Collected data
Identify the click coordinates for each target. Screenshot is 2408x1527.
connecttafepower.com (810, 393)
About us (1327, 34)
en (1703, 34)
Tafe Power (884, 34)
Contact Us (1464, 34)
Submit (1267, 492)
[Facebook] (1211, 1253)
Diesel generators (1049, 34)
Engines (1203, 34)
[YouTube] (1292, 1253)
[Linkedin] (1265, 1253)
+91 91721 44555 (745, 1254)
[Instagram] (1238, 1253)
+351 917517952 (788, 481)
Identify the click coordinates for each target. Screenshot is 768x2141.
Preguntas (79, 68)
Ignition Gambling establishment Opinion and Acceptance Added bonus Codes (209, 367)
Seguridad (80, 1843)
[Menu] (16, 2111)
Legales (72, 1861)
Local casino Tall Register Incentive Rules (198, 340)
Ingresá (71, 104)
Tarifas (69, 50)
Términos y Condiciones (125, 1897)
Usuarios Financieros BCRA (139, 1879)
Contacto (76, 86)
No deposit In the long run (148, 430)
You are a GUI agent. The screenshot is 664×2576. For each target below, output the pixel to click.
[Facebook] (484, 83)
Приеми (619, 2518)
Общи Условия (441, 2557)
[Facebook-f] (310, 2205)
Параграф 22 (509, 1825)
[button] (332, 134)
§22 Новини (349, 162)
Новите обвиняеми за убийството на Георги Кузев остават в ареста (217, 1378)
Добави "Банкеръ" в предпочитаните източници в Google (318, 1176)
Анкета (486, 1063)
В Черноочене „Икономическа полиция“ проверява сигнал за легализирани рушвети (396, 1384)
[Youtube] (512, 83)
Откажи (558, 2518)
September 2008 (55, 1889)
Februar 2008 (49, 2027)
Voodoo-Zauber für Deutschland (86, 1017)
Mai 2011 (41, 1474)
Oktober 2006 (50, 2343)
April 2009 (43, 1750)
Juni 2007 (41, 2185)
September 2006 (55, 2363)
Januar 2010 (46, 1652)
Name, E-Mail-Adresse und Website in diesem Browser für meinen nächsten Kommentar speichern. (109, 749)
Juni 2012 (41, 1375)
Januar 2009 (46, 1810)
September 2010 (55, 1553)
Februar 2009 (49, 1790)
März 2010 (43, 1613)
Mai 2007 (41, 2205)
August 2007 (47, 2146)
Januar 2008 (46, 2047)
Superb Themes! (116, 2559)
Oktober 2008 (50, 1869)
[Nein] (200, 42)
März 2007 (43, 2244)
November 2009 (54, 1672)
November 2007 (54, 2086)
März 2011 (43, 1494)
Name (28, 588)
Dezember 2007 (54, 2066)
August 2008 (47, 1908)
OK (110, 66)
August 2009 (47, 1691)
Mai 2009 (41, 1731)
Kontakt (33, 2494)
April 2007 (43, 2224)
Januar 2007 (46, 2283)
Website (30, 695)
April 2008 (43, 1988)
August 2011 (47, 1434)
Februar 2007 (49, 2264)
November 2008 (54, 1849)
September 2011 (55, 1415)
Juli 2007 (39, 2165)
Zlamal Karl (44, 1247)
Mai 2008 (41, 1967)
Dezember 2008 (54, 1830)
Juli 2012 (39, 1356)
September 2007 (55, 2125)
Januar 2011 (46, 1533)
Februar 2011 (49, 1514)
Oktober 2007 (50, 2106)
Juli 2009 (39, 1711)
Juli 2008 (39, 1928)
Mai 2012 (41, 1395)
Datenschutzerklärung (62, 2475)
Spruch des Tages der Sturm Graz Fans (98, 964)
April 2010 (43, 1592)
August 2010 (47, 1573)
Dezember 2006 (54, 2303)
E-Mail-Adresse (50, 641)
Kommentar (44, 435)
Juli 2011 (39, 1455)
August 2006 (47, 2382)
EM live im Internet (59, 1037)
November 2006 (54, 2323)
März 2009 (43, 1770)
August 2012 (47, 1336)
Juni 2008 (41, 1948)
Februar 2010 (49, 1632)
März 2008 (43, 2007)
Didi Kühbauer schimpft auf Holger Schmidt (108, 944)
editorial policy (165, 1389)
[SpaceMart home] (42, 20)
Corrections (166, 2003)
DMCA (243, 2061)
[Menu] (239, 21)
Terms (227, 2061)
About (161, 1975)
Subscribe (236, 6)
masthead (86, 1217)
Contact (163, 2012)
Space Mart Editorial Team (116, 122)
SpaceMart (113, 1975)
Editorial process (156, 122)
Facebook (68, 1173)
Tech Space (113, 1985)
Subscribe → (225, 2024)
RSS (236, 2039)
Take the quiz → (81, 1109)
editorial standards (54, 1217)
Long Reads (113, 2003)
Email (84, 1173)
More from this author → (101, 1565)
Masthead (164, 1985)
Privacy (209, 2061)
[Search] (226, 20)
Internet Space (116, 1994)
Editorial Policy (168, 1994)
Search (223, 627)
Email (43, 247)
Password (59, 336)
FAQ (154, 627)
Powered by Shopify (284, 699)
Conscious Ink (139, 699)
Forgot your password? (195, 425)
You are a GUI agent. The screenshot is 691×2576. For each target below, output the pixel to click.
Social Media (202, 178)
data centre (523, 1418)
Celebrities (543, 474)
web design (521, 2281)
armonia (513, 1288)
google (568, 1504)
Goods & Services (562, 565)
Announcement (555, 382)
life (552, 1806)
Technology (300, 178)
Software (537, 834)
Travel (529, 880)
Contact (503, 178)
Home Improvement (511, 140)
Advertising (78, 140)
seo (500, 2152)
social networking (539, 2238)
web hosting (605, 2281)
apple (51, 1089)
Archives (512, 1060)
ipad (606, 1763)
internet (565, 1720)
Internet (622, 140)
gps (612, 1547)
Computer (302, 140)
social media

What you have to do
Using the data above, say how many lines include the word "Juli". Write only that number.

Output of the exercise
5